Aufgaben dieser Übung:
a – In welchem Jahr holten die Finkbeiners laut dem Textauszug über die «Traube Tonbach» Harald Wohlfahrt in ihre «Schwarzwaldstube»?
b – Nennen Sie alle Personen, die im Textauszug über die «Traube Tonbach» mit Vor- und Nachnamen genannt werden.
c – Schreiben Sie den Textauszug über die «Traube Tonbach» und Harald Wohlfahrt im Anschluss an seinen letzten Satz weiter.

Ausgewählter Textauszug:

Wohlfahrt: Einer der Besten

«Wir Süddeutsche sind Genussmenschen», sagt Heiner Finkbeiner (63). «Und wir liegen nahe am Elsass, da sind gutes Essen und guter Wein besonders wichtig.» Er muss es wissen, denn er führt mit der «Traube Tonbach» das erste Haus am Platz – mindestens historisch: 1789 eröffnete Tobias Finkbeiner eine Besenwirtschaft. 223 Jahre später hat das Hotel fünf Sterne und ist in der achten Generation noch immer im Besitz der Familie.

Sie war es auch, die Baiersbronn auf die Landkarte der Gourmets brachte: 1977 holten die Finkbeiners den damals noch unbekannten Küchenchef Harald Wohlfahrt in ihre «Schwarzwaldstube». Nach sechs Monaten wurden die Tester des «Guide Michelin» aufmerksam und zeichneten ihn mit einem Stern aus, ein Jahr später folgte der zweite – eine Sensation in der damaligen kulinarischen Wüste Deutschland. «Mein Vater fuhr jeden Morgen nach Strassburg, um auf dem Markt Fisch zu kaufen und ihn dann über die Grenze zu schmuggeln», erinnert sich Finkbeiner. Seither wurde Wohlfahrt mit Auszeichnungen überhäuft, als bester Koch Deutschlands und als einer der besten der Welt. Den dritten Stern hält er seit 20 Jahren, auch das ist einmalig. «Es ist nicht leichter, die drei Sterne zu verteidigen, als sie zu bekommen», sagt der 57-Jährige mit ernstem Gesicht, «aber schöner!»

Datenteil:
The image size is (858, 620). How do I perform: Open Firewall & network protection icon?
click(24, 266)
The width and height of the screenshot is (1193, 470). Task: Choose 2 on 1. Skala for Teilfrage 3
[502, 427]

Lösungen der Aufgaben:
a – 1977

b – Heiner Finkbeiner, Tobias Finkbeiner, Harald Wohlfahrt

c –
«Wohlfahrt war immer der Beste», gibt Claus-Peter Lumpp (48) neidlos zu. Anerkennung aus berufenem Munde, denn Wohlfahrt ist sein härtester Konkurrent in Baiersbronn: Seit 20 Jahren kocht Lumpp im Hotel Bareiss, seit fünf Jahren ist auch er mit drei Sternen dekoriert. Gelernt hat er sein Handwerk bei André Jaeger in der «Fischerzunft» in Schaffhausen und bei Horst Petermann in den «Kunststuben» in Küsnacht ZH. Und er bildete den derzeit besten Schweizer Koch aus, Andreas Caminada vom «Schloss Schauenstein». «Ich habe mit ihm gewettet: ‹Es dauert keine fünf Jahre, bis du die höchsten Weihen erreichst hast›», sagt Lumpp. «Ich habe die Wette gewonnen.»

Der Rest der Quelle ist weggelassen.